Today, we may be pursuing power and esteem, victory and success in our lives, our careers, and our homes. But let's not forget that all of these things are of this transitory world, and that there is a higher power and glory, victory and salvation that we should aspire to, which is far above and beyond any success and esteem that we will ever experience here.

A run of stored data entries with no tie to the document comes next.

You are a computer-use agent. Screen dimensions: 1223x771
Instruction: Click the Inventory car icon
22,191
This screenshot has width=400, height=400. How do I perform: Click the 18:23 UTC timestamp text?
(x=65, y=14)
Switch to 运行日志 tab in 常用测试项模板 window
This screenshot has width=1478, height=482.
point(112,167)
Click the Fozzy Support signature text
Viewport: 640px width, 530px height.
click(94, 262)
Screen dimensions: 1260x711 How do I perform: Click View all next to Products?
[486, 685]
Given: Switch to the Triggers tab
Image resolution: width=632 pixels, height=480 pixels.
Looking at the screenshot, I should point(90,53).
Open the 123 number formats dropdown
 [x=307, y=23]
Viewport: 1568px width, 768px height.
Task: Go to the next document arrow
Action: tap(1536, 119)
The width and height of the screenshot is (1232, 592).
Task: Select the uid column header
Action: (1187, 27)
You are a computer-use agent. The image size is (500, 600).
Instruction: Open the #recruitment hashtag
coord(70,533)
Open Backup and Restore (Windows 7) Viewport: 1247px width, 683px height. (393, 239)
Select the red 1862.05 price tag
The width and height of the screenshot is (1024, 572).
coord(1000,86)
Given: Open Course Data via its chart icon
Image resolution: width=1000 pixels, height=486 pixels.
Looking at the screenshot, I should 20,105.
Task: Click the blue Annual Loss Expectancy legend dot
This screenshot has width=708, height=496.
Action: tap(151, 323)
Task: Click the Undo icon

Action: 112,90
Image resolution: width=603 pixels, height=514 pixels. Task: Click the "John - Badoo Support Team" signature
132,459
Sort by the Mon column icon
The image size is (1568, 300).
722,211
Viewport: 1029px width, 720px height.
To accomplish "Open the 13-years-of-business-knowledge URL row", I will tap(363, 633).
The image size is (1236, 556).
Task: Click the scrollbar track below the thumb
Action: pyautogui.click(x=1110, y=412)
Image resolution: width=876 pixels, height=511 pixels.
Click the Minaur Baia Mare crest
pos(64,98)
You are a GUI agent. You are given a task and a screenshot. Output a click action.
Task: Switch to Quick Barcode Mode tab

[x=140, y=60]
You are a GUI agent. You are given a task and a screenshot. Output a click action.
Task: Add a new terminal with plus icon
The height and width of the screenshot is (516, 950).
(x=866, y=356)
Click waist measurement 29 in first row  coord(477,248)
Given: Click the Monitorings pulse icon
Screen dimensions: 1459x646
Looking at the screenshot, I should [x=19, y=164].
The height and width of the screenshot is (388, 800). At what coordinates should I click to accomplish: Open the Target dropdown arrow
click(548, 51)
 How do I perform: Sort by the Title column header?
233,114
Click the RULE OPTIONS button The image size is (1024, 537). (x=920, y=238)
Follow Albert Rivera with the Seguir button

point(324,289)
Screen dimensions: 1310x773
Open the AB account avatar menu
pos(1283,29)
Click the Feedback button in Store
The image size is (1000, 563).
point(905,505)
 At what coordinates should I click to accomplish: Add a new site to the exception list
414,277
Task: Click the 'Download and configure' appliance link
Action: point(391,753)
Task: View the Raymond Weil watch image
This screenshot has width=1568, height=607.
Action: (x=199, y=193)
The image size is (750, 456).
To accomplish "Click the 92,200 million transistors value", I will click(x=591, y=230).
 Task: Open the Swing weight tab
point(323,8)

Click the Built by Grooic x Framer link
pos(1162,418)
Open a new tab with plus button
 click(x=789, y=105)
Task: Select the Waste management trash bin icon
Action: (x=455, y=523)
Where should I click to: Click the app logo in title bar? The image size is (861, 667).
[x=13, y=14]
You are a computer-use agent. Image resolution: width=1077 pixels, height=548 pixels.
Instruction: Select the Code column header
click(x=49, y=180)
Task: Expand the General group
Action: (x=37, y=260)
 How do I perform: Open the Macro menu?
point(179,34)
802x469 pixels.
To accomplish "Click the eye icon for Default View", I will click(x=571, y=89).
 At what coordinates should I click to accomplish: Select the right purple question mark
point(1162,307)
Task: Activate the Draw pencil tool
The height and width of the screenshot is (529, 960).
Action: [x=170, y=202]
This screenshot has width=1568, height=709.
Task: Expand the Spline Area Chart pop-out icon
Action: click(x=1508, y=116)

Prayer: Lord Jesus, we all have goals and dreams; we all want to be praised and appreciated; we all want to be successful and secure in our lives. Sometimes these things get in the way of our devotion to You; sometimes we allow ourselves to be distracted and obsessed by our own power and glory, instead of giving You the honor, the appreciation, and the thanks for the blessings we receive. Help us this day, to praise You for all that we accomplish and to put You at the center of all that we achieve. In Your Holy name, we pray. Amen.